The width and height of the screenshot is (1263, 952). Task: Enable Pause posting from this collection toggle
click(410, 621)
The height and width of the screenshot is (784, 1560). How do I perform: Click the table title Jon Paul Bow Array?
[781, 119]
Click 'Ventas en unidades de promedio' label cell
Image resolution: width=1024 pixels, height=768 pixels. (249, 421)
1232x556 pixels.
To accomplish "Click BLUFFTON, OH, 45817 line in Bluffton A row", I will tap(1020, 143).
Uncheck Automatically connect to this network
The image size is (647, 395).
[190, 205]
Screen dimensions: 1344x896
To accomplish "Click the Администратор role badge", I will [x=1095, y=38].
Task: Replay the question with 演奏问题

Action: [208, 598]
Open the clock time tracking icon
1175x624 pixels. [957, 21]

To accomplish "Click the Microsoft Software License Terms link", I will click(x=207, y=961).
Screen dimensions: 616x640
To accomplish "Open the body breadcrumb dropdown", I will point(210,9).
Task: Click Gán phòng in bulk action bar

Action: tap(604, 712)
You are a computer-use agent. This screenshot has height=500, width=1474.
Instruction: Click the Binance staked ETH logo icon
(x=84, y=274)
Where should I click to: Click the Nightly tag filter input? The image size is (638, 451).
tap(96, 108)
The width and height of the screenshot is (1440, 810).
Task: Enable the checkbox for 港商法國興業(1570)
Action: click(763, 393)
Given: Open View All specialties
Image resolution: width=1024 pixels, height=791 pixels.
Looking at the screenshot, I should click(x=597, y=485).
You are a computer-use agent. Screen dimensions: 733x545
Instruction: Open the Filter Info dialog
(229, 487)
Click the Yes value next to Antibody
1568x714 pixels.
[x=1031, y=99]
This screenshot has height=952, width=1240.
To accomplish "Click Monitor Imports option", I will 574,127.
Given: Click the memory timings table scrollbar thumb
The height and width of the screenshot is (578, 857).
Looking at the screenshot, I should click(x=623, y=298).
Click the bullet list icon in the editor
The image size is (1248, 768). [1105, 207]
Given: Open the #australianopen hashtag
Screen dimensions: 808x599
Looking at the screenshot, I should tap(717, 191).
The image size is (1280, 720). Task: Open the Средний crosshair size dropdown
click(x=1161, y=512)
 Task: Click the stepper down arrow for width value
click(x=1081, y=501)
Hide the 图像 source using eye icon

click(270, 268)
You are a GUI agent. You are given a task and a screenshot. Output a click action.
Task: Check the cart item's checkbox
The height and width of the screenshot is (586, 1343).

# What is expected
Every entry needs to be retyped exactly.

# Result for this task
The width and height of the screenshot is (1263, 952). Task: Enable Pause posting from this collection toggle
click(410, 621)
The height and width of the screenshot is (784, 1560). How do I perform: Click the table title Jon Paul Bow Array?
[781, 119]
Click 'Ventas en unidades de promedio' label cell
Image resolution: width=1024 pixels, height=768 pixels. (249, 421)
1232x556 pixels.
To accomplish "Click BLUFFTON, OH, 45817 line in Bluffton A row", I will tap(1020, 143).
Uncheck Automatically connect to this network
The image size is (647, 395).
[190, 205]
Screen dimensions: 1344x896
To accomplish "Click the Администратор role badge", I will [x=1095, y=38].
Task: Replay the question with 演奏问题

Action: [208, 598]
Open the clock time tracking icon
1175x624 pixels. [957, 21]

To accomplish "Click the Microsoft Software License Terms link", I will click(x=207, y=961).
Screen dimensions: 616x640
To accomplish "Open the body breadcrumb dropdown", I will point(210,9).
Task: Click Gán phòng in bulk action bar

Action: tap(604, 712)
You are a computer-use agent. This screenshot has height=500, width=1474.
Instruction: Click the Binance staked ETH logo icon
(x=84, y=274)
Where should I click to: Click the Nightly tag filter input? The image size is (638, 451).
tap(96, 108)
The width and height of the screenshot is (1440, 810).
Task: Enable the checkbox for 港商法國興業(1570)
Action: click(763, 393)
Given: Open View All specialties
Image resolution: width=1024 pixels, height=791 pixels.
Looking at the screenshot, I should click(x=597, y=485).
You are a computer-use agent. Screen dimensions: 733x545
Instruction: Open the Filter Info dialog
(229, 487)
Click the Yes value next to Antibody
1568x714 pixels.
[x=1031, y=99]
This screenshot has height=952, width=1240.
To accomplish "Click Monitor Imports option", I will 574,127.
Given: Click the memory timings table scrollbar thumb
The height and width of the screenshot is (578, 857).
Looking at the screenshot, I should click(x=623, y=298).
Click the bullet list icon in the editor
The image size is (1248, 768). [1105, 207]
Given: Open the #australianopen hashtag
Screen dimensions: 808x599
Looking at the screenshot, I should tap(717, 191).
The image size is (1280, 720). Task: Open the Средний crosshair size dropdown
click(x=1161, y=512)
 Task: Click the stepper down arrow for width value
click(x=1081, y=501)
Hide the 图像 source using eye icon

click(270, 268)
You are a GUI agent. You are given a task and a screenshot. Output a click action.
Task: Check the cart item's checkbox
The height and width of the screenshot is (586, 1343).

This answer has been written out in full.